Omega-3 supplementation improved the levels of several parameters of respiratory and renal function in critically ill patients with COVID-19- STUDY Says

Omega-3 polyunsaturated fatty acids (n3-PUFAs) are important mediators of inflammation and acquired immune responses and can amplify anti-inflammatory responses [9]. Recent studies have been shown that n3-PUFAs including eicosapentaenoic acid (EPA), docosahexaenoic acid (DHA), and α-linoleic acid (ALA) can increase the stability of the cell membrane, regulate immune function, block hyper inflammatory reactions, and reduce the incidence of systemic inflammatory response syndrome (SIRS), multiple organ dysfunction syndrome (MODS), and complications of infection [1].
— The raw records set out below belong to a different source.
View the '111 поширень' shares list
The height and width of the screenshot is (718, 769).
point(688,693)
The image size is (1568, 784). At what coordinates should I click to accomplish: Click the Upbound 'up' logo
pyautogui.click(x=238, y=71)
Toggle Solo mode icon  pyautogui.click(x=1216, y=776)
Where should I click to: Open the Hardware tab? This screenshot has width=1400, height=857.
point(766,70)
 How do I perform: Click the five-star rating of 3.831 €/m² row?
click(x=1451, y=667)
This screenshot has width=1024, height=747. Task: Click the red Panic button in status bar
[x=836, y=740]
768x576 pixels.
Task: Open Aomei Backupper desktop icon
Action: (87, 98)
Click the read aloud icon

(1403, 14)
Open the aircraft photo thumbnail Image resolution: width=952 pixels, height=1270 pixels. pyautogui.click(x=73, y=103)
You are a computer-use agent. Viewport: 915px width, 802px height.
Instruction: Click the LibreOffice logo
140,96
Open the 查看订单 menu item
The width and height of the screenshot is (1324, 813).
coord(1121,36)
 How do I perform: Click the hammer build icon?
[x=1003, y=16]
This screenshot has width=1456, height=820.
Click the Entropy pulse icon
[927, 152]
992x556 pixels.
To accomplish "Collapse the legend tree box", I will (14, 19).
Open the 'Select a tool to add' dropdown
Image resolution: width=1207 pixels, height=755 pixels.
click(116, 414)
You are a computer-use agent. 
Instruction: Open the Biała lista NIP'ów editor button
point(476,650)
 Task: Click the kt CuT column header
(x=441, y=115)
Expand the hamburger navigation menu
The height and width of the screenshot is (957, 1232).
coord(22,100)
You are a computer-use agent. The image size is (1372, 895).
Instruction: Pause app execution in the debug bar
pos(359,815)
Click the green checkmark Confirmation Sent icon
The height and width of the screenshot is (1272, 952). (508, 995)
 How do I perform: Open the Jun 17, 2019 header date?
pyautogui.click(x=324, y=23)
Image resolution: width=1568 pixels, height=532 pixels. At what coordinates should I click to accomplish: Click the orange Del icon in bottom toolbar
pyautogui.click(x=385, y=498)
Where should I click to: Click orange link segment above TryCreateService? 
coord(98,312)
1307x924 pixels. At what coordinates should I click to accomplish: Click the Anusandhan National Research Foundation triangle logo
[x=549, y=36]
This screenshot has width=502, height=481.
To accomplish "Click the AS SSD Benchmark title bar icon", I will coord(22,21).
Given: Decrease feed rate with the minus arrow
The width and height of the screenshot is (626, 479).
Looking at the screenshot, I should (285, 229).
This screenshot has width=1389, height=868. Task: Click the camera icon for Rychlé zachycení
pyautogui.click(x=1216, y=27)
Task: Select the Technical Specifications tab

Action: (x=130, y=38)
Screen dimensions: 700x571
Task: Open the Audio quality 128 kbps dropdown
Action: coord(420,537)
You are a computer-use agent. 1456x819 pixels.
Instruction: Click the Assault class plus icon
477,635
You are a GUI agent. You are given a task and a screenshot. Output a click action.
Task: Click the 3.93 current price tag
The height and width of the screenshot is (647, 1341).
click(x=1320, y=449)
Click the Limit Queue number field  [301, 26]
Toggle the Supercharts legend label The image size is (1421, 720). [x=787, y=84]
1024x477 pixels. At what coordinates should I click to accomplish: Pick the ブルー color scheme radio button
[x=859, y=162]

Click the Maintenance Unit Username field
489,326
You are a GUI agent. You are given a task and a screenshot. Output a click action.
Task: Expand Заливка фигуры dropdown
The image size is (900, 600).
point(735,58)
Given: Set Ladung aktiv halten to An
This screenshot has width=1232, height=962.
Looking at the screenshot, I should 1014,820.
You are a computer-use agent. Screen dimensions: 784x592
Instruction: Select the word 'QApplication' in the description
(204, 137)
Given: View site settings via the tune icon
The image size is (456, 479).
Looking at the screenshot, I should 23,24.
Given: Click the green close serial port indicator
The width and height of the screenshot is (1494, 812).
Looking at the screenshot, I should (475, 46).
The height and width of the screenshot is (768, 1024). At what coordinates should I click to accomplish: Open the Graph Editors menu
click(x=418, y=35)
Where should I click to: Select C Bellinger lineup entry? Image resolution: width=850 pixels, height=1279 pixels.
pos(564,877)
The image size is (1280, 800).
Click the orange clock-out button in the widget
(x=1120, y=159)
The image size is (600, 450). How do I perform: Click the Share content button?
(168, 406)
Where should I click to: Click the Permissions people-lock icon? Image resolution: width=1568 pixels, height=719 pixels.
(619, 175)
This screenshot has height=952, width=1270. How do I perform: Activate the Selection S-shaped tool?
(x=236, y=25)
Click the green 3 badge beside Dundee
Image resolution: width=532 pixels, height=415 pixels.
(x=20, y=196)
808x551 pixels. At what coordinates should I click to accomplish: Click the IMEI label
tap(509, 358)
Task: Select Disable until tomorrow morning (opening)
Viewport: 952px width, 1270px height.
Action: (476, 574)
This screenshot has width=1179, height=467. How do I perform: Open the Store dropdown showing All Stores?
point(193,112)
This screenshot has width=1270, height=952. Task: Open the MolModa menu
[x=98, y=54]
Study Published in Journal of Translational Medicine examine the effect of n3-PUFA supplementation on inflammatory and biochemical markers in critically ill patients with COVID-19. Omega-3 supplementation improved the levels of several parameters of respiratory and renal function in critically ill patients with COVID-19.

In this study 128 critically ill patients infected with COVID-19 who were randomly assigned to the intervention (fortified formula with n3-PUFA) (n = 42) and control (n = 86) groups. Data on 1 month survival rate, blood glucose, sodium (Na), potassium (K), blood urea nitrogen (BUN), creatinine (Cr), albumin, hematocrit (HCT), calcium (Ca), phosphorus (P), mean arterial pressure (MAP), O2 saturation (O2sat), arterial pH, partial pressure of oxygen (PO2), partial pressure of carbon dioxide (PCO2), bicarbonate (HCO3), base excess (Be), white blood cells (WBCs), Glasgow Coma Scale (GCS), hemoglobin (Hb), platelet (Plt), and the partial thromboplastin time (PTT) were collected at baseline and after 14 days of the intervention. The intervention group had significantly higher 1-month survival rate and higher levels of arterial pH, HCO3, and Be and lower levels of BUN, Cr, and K compared with the control group after intervention (all P < 0.05). There were no significant differences between blood glucose, Na, HCT, Ca, P, MAP, O2sat, PO2, PCO2, WBCs, GCS, Hb, Plt, PTT, and albumin between two groups.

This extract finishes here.